Domain
Analysis Results
Professional analysis workspace with tools and data visualizations

Who we are and what drives our analysis work

Domain was founded in 2024 to make complex analysis results accessible to city residents who want to understand the data behind local decisions. We present findings clearly, explain methodology honestly, and connect numbers to real community impact.

How we built a platform focused on clarity

Started with a problem

Analysis reports were sitting in folders, filled with jargon, disconnected from the people they were meant to serve. We saw an opportunity to change how data gets shared in Saint-Hyacinthe and across Quebec.

Built with educators

Teachers, librarians, and community organizers helped shape our presentation approach. They told us what worked in classrooms and what fell flat. Every structural decision reflects their input.

Tested in local settings

Before launching publicly, we ran pilots with neighbourhood groups and adult learning centres. Real feedback from actual users helped us refine navigation, adjust pacing, and simplify explanations.

People behind the platform

Portrait of Emmett Lavigne, lead analyst at Domain

Emmett Lavigne

Lead Analyst

Assembling findings that make sense

Emmett joined after working with municipal data systems and seeing how often solid research failed to reach the people it could help. His background in education policy and statistical review shapes how we structure every lecture and explain every finding. He insists that if a concept needs five paragraphs of background, we haven't simplified it enough yet.

Our small team includes researchers who cross-check sources, designers who build accessible interfaces, and moderators who facilitate discussion sessions. Everyone contributes ideas during weekly reviews where we examine what confused users and what clicked. If something tested poorly in a recent session, it gets reworked before the next release.

We collaborate with regional universities, local library networks, and community education coordinators who understand what learners need at different skill levels. Their expertise ensures our content aligns with Canadian educational frameworks while remaining approachable for independent learners. Find out about related developments in our annual news digest on the topic.
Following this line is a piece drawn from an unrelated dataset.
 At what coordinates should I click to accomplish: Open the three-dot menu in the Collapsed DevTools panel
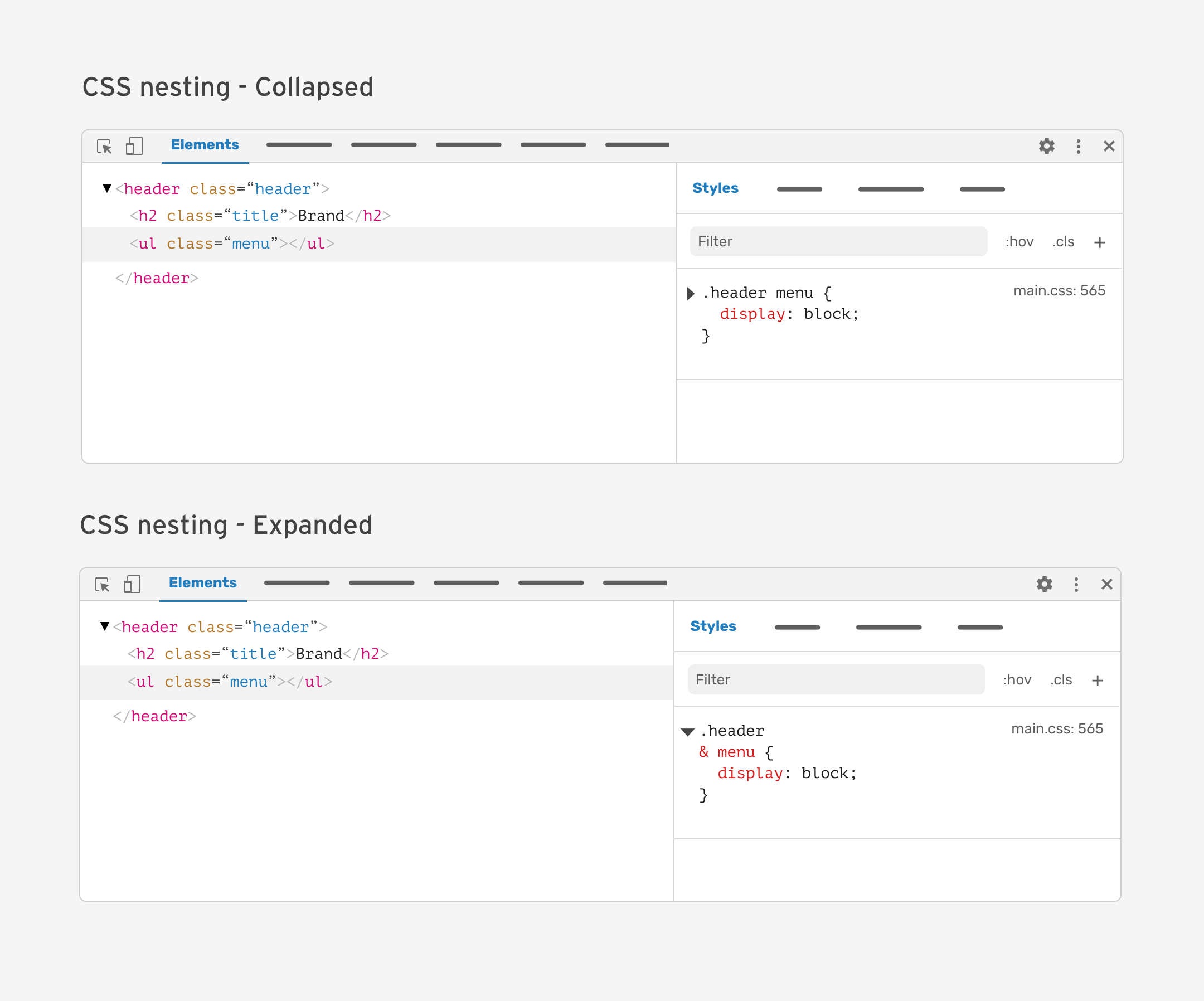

Principles that guide every decision

Clear data visualization displayed on a professional monitor

Transparency about limitations

Analysis has boundaries. Sample sizes matter. Correlation doesn't prove causation. We explain these constraints upfront rather than burying them in footnotes, so users understand what conclusions are supported and what remains uncertain.

Detailed charts and graphs showing analysis methodology

Accessibility as infrastructure

Screen readers must navigate content smoothly. Colour contrast must exceed minimum standards. Keyboard shortcuts must be intuitive. We design for diverse abilities from the start, not as an afterthought, because accessible design benefits everyone.
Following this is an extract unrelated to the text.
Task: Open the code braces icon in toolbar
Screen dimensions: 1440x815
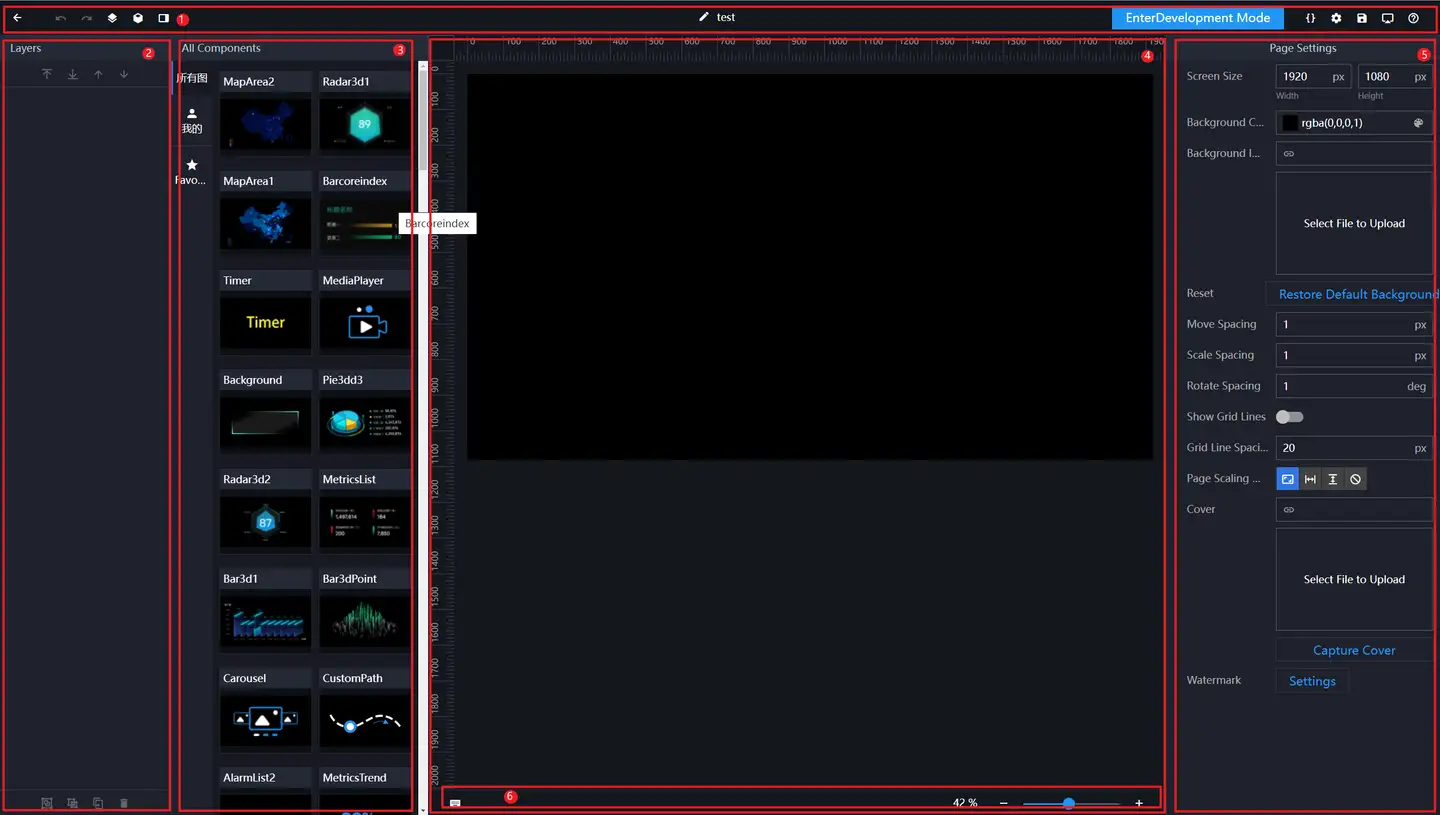Action: point(1311,18)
Team collaboration workspace with analysis documents

Iterative improvement

No lecture is finished. User feedback reveals gaps we missed, new data updates old findings, better explanations replace adequate ones. We treat the platform as a living resource that evolves based on what actually helps people learn.

Research materials and analysis tools arranged on a workspace

Local context matters

Analysis means little without understanding the community it describes. We connect statistics to Saint-Hyacinthe realities, reference regional initiatives that address identified issues, and acknowledge cultural factors that shape how data should be interpreted.